— Quoted passage —
Last week the EPA made public their draft scientific assessment for the Bristol Bay watershed and the potential environmental impacts the Pebble Mine would have on the area. As many people expected, the assessment wasn't positive regarding the Pebble project, outlining the dangers of putting a huge open pit mine at the headwaters of two of Alaska's premier salmon-producing systems, the Iliamna-Kvichak and the Nushagak-Mulchatna watersheds. Both of these systems are central to the salmon productivity of Bristol Bay, which in turn is the largest single producer of wild salmon in the world.
The study shows that we must protect this region from the effects of the Pebble Mine if we are to protect the viability of these wild fish populations and ensure the future of commercial and recreational fisheries that are central to the region's and the state's economies.
Bristol Bay fisheries support over 12,000 jobs a year in the combined areas of commercial and sport fishing. These are long-term, sustainable areas of employment that will add value to our economy for decades to come so long as the resource is protected. On an even larger scale, this protection is important to humanity as a whole. In a time when our world population is rapidly increasing and the available sources of marine protein are being reduced due to mismanagement and overfishing, it is all the more important to protect the single largest source of wild, sustainable and well-managed fish stocks on the planet.

— The data —
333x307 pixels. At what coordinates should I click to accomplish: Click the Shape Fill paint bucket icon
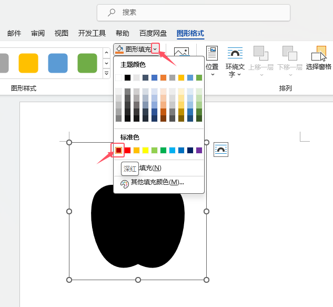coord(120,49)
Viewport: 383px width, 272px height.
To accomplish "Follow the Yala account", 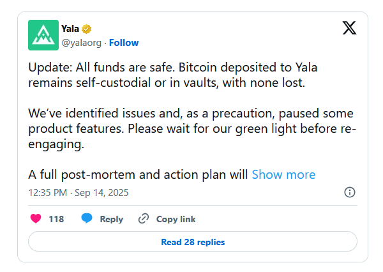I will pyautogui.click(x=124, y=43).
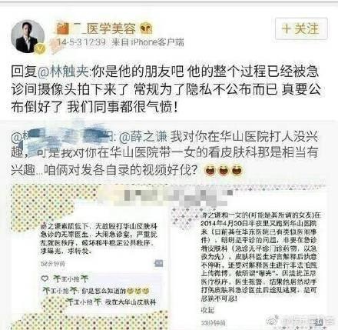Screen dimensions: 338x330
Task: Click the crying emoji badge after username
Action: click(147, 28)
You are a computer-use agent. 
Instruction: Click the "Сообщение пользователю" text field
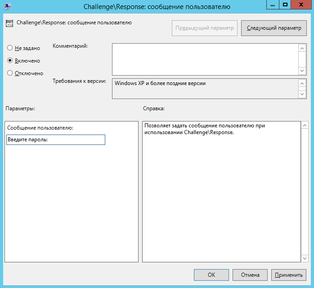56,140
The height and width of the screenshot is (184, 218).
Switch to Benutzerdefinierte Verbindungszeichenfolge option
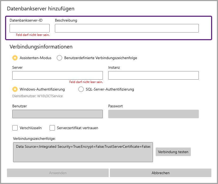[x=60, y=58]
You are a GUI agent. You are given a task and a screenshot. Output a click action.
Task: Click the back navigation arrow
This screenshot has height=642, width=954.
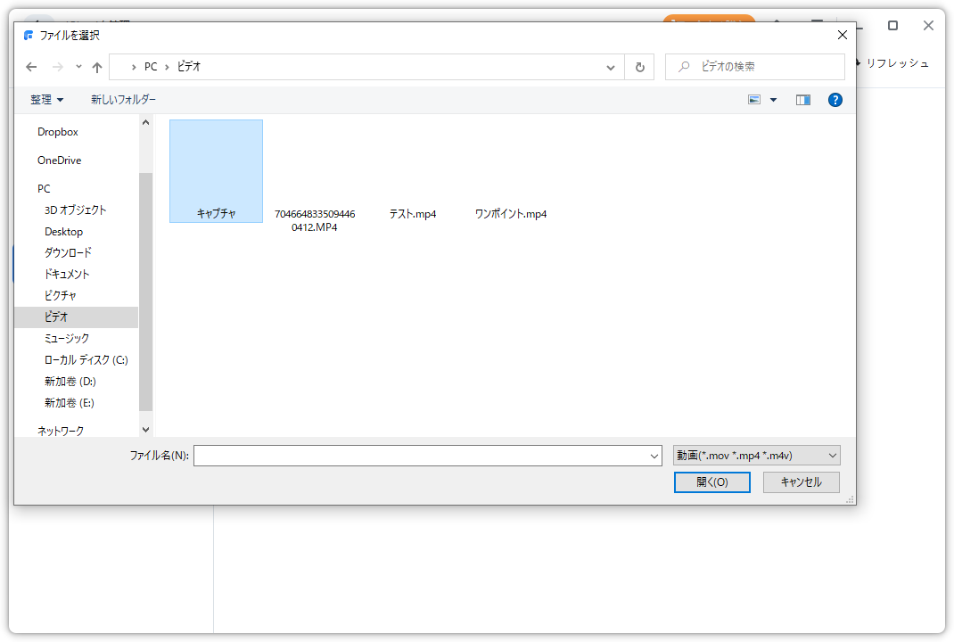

...

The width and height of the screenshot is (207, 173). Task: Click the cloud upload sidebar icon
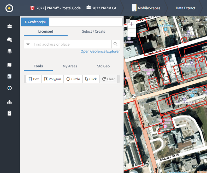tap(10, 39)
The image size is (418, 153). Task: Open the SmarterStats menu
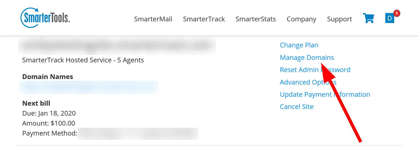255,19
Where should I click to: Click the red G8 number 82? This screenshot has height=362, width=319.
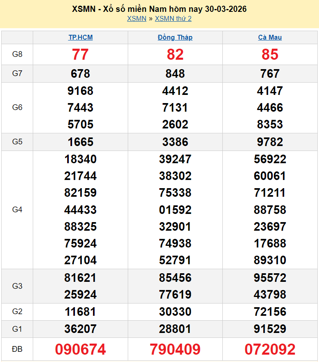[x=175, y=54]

— Directions —
1) List every watershed named in the passage on the Pebble Mine.
2) Extend the passage on the Pebble Mine with a further paragraph that picks up after its last sentence.
The listing above comes from a different source than the passage on the Pebble Mine.

— Outputs for the tasks —
1)
- Bristol Bay watershed
- Iliamna-Kvichak watershed
- Nushagak-Mulchatna watershed

2)
I am not opposed to mining, but given the location of this mine, it's size and the risks it poses to proven, non-polluting industries already in place, it should be clear that this mine is in the wrong place and should never be developed.
I applaud the EPA in providing a clear, scientific assessment of the potential dangers involved and encourage them to follow through by withholding the dredging permits for Pebble under the authority authorized them under the Clean Water Act.